Hainsiniz hem de çok hain! Ot bitmeyen, kuş ötmeyen dağlar ve ovalar bırakacaksınız çocuklarınıza. Ve çocukluğu olmayan çocuklar getirdiniz dünyaya.
Hainsiniz hem de çok hain! Yılda bir hafta bile kalmayacağınız evler için tosbağaların, yılanların evlerini yok ettiniz. Dağı taşı taş yüreklerinizle ve taşlaşmış bakışlarınızla kirlettiniz. Ve çocuklarınızı, bütün bunların onlar için olduğu yalanıyla kandırdınız.
Hainsiniz hem de çok hain! Ne gök bıraktınız ne de yer. Yerin yedi kat altına ve ve yetmiş kat üstüne betondan imzanızı attınız. Doymayı bilmeyen iştahınızla hepimizi doyuracak toprakları yok ettiniz. Ve çocuklarınıza sadece fotoğraflarını bıraktınız iyi şeylerin.

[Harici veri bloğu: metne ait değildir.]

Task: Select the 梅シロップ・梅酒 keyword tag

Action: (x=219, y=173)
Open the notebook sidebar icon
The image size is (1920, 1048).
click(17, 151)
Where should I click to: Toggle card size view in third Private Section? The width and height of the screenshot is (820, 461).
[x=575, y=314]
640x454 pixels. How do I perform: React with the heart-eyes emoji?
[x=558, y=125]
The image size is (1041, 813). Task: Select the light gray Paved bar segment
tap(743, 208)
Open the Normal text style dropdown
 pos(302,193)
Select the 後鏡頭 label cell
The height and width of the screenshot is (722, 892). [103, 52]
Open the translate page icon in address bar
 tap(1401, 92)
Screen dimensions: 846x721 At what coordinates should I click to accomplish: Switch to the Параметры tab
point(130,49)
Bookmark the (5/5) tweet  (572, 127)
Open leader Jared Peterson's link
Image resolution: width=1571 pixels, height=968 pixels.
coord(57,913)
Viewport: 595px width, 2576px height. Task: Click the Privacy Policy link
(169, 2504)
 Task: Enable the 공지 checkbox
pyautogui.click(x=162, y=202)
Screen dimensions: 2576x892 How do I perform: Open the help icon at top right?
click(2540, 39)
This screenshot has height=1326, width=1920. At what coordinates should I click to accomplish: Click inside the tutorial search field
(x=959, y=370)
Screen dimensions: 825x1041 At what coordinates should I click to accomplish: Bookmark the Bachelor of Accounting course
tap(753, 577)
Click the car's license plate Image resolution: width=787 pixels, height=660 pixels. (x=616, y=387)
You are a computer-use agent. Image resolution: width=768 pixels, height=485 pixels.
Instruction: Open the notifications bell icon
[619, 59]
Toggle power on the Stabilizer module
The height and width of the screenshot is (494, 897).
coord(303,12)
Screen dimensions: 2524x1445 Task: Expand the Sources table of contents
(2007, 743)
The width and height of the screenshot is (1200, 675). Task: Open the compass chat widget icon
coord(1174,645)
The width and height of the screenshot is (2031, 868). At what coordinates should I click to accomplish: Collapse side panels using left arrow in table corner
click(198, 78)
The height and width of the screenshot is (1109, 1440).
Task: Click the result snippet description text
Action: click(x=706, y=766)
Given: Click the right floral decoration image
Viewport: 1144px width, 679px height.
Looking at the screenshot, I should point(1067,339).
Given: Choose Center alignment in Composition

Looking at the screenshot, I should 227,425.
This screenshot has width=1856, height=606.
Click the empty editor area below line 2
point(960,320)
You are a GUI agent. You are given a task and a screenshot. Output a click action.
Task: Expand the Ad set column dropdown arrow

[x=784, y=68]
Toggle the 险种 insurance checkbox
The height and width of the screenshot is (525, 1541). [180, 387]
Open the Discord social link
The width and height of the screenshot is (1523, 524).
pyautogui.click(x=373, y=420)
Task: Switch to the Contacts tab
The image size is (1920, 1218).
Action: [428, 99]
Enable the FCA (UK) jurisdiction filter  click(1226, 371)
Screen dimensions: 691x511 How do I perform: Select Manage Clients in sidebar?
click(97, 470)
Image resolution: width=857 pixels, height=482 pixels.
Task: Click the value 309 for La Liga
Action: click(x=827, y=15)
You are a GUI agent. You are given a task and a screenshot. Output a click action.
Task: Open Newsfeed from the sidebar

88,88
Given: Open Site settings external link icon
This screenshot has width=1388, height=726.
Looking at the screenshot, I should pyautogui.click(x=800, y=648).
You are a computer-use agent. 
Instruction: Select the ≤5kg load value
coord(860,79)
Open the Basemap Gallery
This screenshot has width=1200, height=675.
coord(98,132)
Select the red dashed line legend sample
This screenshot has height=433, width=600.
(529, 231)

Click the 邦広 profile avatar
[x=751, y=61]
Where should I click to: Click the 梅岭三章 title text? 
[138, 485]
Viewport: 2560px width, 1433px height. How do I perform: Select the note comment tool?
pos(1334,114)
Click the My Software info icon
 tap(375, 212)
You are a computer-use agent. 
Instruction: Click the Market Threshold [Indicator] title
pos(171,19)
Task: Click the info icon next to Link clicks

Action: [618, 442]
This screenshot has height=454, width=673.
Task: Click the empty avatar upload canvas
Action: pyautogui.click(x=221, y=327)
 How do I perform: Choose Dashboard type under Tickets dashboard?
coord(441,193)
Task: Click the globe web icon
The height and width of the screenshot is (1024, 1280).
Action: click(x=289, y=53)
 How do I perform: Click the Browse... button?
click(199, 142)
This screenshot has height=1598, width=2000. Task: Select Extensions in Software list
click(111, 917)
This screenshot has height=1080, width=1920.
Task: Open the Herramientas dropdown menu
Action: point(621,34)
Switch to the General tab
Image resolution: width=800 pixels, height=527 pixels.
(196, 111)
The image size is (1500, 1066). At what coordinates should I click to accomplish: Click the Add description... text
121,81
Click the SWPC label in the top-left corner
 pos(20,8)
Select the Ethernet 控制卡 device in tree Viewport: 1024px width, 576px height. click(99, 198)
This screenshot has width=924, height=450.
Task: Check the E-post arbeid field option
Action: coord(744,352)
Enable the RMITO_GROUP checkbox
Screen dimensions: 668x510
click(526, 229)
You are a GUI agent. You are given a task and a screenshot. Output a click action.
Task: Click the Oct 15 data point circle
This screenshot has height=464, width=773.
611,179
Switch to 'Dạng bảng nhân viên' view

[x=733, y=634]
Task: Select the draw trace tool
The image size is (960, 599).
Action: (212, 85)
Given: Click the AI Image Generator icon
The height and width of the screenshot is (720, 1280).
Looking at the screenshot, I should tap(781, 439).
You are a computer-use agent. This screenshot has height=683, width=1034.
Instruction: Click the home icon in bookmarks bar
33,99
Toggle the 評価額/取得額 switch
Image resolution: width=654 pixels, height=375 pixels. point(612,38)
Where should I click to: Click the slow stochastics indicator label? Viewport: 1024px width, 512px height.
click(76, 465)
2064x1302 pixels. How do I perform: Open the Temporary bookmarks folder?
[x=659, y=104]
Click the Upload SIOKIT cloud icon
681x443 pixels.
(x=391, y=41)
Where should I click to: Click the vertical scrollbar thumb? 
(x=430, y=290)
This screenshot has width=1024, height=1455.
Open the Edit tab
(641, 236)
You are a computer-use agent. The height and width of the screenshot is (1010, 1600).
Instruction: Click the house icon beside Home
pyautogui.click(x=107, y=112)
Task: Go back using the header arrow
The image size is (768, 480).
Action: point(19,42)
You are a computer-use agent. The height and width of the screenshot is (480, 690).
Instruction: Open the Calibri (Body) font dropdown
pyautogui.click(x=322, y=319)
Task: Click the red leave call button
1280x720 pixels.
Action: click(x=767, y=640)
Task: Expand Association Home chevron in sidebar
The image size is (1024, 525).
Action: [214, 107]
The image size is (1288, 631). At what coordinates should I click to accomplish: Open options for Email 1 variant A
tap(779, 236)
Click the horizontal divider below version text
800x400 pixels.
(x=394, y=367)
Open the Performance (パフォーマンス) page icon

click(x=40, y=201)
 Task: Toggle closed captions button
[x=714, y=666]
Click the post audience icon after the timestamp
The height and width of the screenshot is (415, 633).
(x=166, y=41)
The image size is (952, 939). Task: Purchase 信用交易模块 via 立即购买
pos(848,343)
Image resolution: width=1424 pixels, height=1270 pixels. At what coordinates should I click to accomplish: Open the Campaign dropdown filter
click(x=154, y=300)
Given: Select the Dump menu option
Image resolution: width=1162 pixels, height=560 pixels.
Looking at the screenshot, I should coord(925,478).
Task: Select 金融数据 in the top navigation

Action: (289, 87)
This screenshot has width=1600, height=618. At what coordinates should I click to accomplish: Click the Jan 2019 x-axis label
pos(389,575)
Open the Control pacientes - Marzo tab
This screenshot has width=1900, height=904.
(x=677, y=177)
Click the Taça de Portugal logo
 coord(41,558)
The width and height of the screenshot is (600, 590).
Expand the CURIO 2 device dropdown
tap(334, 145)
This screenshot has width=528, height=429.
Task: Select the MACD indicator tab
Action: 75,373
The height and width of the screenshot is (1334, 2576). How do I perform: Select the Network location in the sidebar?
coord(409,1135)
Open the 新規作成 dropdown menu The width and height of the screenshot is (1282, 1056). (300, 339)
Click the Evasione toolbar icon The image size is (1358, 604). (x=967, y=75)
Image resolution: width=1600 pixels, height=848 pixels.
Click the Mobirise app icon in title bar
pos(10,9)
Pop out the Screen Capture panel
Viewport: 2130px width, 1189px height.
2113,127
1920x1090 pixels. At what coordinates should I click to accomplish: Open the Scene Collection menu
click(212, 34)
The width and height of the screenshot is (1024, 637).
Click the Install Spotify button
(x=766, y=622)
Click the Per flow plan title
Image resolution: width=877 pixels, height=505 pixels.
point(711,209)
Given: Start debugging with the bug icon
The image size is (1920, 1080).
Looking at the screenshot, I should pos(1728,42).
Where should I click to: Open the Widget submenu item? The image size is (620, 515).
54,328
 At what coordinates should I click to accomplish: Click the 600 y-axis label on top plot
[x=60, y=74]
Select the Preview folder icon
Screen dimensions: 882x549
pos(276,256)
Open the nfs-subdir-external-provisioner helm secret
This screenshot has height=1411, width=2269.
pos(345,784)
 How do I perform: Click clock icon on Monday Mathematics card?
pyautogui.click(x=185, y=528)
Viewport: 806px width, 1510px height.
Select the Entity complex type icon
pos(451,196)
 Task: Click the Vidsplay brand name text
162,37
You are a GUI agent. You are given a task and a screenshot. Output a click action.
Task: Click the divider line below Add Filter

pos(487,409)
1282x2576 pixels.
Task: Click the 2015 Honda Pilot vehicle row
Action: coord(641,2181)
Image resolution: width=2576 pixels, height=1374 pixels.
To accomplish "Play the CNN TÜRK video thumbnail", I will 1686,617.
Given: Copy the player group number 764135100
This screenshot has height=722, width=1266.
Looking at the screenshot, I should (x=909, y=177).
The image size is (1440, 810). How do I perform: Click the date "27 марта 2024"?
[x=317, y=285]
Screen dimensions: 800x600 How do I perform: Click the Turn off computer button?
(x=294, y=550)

Hainsiniz hem de çok hain! Hepimize bir gelecek vaat edip geleceğimizi çaldınız. Işıkları gözlerimizi aldı kurduğunuz kentlerin, diktiğiniz betondan tapınakların göremedik hiçbir şeyi. Dağları , ovaları terk ettik; peşinizden koştuk. Ve utandık çocuklarımızdan sizin yüzünüzden.
Hainsiniz hem de çok hain! İhanetinizi fark ettiğinizde yalnız bizim çocukların değil sizin çocukların geleceği de çalınmış olacak ve siz de utanacaksınız çocuklarınızdan ama korkarım sizde utanacak yüz yok çünkü hainsiniz.